* Task directions: Your job is to report every line of the entries that has "green".

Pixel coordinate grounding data
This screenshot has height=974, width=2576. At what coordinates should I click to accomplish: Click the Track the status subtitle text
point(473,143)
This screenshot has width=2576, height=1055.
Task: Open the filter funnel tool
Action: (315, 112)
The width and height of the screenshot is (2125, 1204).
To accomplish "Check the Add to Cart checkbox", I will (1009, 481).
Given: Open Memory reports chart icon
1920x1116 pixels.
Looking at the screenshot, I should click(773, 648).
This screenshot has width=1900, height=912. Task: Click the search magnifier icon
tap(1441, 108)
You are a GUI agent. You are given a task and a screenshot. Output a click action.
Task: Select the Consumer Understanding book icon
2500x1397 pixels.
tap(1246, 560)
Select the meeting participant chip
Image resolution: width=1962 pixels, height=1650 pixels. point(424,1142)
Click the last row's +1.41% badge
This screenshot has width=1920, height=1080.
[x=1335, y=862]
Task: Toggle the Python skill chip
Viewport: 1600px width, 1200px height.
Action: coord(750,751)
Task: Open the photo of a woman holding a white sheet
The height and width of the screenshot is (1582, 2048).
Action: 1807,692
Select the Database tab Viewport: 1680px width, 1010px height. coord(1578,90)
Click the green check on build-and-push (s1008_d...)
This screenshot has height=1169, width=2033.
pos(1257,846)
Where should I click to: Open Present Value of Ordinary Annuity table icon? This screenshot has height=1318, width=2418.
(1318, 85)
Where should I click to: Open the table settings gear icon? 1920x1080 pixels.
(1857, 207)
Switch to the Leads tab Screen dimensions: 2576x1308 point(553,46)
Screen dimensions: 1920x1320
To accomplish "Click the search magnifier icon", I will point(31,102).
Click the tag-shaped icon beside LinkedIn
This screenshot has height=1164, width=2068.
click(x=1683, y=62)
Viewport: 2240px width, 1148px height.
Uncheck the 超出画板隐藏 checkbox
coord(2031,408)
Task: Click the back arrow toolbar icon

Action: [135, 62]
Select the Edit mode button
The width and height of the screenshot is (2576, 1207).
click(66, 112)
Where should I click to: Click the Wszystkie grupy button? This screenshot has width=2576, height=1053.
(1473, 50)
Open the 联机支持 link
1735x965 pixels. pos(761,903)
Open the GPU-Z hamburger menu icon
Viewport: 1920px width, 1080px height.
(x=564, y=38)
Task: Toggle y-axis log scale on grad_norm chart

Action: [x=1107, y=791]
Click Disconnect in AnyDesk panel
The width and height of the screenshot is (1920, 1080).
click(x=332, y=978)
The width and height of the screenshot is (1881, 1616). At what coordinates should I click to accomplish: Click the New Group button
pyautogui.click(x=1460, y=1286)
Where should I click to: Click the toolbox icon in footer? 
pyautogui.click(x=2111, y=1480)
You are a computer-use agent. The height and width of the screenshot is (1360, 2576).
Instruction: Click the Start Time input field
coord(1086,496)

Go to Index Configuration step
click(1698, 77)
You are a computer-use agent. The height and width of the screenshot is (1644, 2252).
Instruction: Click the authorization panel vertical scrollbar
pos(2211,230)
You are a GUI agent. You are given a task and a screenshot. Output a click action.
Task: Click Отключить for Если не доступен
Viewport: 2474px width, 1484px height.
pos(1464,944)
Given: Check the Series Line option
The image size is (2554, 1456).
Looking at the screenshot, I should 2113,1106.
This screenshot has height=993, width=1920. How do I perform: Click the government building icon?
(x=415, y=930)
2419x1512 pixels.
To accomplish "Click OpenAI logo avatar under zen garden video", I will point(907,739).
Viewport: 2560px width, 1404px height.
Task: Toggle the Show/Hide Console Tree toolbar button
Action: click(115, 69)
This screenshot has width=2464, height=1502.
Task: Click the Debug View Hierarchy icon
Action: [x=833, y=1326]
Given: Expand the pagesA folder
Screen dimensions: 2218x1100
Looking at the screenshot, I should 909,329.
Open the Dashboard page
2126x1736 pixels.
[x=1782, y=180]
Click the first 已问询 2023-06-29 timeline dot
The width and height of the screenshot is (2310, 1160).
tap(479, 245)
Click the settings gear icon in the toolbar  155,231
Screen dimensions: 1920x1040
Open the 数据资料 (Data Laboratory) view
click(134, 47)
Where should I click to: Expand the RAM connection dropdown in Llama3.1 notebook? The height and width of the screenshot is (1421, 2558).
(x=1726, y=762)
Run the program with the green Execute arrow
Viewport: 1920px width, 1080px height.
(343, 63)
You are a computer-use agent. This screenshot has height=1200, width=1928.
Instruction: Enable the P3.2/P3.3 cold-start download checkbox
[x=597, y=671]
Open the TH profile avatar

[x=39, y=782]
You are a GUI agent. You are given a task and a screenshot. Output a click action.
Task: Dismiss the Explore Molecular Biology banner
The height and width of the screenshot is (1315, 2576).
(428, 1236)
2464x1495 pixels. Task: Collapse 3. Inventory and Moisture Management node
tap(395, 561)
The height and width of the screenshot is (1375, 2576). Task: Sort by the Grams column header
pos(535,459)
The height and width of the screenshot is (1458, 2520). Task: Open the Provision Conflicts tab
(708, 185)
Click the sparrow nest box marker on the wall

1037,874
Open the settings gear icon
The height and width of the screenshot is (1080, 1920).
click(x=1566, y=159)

* Written response:
Click the green check on build-and-push (s1008_d...)
Run the program with the green Execute arrow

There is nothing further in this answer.